SeaFood Business goes global
The globalization of the U.S. seafood supply is here and it began long before the dawn of country-of-origin labeling (whether you like it or not). Buyers have a bounty of shrimp, tilapia and other products produced overseas that Americans readily consume, while domestic processors also take advantage of lower-cost processing labor abroad. This is why some domestic products wind up with country-of-origin labels from overseas, such as Alaska pollock products that read “product of China” or Maine lobster products that read “product of Canada.” Seafood is a commodity that crosses many borders before it reaches the end consumer, whether they’re in Boston, Brussels or Beijing. Therefore, to better serve buyers both in the United States and overseas, SeaFood Business is expanding its coverage and distribution beyond North America.

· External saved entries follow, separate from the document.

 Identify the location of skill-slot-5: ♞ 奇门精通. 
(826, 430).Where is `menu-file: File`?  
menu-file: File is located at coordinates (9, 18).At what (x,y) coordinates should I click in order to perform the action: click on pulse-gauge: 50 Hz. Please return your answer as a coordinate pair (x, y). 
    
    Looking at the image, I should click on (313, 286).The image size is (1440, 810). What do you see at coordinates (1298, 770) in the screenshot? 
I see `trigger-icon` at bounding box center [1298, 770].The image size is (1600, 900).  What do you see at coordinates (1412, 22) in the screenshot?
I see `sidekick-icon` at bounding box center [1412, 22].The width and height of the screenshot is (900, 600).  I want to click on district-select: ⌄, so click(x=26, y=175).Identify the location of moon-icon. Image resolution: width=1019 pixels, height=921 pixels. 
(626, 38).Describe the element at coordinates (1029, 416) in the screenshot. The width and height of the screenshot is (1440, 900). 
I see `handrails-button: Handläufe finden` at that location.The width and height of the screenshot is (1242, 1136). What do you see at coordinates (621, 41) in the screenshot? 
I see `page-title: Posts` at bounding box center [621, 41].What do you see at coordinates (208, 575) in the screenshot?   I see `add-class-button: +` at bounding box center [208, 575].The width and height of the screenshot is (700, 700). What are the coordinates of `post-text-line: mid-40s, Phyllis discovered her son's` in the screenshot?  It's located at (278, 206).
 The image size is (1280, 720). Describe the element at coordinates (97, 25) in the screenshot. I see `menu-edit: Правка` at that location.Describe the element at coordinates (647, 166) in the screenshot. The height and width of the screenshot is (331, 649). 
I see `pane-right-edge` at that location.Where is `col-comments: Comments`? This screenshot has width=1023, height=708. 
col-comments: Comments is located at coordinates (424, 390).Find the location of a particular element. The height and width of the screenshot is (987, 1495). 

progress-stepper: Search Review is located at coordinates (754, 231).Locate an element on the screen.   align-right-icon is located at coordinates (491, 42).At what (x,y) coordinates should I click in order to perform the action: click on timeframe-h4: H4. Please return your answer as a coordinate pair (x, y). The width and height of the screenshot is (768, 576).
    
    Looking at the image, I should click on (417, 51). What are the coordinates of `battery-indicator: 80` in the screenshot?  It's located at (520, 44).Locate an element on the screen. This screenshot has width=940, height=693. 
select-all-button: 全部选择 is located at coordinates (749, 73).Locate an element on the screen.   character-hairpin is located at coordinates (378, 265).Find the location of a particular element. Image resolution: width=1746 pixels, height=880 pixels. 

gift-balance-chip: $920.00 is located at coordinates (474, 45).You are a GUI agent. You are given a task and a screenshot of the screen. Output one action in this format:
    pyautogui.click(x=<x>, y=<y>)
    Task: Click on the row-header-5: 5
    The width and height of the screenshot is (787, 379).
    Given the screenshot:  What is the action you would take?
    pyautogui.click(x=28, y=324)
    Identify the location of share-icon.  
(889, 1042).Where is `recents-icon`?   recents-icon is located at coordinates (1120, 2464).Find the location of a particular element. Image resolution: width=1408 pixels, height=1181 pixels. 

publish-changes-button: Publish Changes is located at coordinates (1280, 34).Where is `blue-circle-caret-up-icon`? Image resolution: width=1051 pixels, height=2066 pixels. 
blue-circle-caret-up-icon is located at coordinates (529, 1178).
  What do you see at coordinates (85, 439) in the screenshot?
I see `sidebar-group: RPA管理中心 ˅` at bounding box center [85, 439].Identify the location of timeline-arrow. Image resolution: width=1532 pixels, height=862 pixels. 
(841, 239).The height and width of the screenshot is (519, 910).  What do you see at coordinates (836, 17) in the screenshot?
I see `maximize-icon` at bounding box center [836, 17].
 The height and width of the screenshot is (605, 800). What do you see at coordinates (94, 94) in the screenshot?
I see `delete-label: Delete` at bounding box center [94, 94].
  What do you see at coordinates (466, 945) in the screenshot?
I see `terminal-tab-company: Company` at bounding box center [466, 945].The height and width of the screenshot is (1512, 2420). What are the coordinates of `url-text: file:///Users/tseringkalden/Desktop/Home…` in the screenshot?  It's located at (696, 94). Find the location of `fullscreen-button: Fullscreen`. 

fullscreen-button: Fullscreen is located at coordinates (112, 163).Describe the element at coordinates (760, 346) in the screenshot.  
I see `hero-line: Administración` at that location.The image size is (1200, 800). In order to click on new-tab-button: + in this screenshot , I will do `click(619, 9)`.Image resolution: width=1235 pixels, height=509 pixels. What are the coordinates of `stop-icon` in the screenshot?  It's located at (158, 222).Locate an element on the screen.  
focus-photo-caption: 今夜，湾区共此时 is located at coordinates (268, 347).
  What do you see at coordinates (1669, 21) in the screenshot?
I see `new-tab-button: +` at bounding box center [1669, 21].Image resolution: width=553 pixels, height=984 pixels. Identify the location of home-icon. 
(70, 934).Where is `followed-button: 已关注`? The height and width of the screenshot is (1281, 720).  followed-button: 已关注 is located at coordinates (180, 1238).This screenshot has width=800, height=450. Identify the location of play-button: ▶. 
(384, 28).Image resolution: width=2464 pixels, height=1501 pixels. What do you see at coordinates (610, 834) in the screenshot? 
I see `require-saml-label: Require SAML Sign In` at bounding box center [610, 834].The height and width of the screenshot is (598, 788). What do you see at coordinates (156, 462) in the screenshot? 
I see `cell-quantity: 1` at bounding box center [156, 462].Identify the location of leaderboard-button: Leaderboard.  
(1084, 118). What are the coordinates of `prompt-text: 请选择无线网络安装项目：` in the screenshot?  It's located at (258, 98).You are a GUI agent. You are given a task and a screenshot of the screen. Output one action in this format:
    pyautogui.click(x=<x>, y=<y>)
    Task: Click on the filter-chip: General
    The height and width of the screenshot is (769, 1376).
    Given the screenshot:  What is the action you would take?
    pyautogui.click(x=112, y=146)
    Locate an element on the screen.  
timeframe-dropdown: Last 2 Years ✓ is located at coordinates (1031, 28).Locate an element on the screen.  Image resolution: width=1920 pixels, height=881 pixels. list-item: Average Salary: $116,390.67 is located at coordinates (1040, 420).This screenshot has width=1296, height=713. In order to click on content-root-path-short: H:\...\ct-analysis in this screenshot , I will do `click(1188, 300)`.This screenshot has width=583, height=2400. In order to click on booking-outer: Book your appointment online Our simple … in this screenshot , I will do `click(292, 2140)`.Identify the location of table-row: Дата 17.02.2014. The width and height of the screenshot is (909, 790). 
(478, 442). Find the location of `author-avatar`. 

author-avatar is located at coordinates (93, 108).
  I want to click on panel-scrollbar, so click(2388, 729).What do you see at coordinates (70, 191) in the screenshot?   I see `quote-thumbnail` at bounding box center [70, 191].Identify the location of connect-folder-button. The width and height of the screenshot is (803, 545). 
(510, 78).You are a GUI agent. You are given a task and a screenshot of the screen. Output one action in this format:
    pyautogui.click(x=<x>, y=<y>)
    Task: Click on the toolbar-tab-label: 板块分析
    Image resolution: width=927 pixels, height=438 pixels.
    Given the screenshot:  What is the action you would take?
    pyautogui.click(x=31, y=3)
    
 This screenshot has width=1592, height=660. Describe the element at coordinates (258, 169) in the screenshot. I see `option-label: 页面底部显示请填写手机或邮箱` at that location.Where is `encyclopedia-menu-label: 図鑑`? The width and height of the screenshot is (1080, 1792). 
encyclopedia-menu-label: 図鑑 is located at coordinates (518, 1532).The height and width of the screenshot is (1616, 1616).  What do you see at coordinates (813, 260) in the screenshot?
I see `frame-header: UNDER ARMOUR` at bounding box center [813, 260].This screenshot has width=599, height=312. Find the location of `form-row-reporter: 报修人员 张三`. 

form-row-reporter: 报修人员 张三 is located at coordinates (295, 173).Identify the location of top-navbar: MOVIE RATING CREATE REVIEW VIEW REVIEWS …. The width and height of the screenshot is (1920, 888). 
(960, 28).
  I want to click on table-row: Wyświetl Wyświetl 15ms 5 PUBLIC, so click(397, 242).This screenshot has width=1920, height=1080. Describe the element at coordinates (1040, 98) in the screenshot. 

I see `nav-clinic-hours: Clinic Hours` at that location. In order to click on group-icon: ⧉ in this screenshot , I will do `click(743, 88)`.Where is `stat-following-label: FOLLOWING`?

This issue of SeaFood Business marks the official launch of our increased coverage. In this issue we dish on skrei, a special run of Norwegian cod that’s got Europe’s finest chefs buzzing (Global Foodservice). We also explore the possibilities of feeding farmed fish with “magmeal,” a cheaper alternative to traditional fishmeal that is being produced in South Africa (Global Feature: Aquaculture). These features join the extended news coverage, the new Trade Tracker column and updated Market Reports that were introduced in the January issue.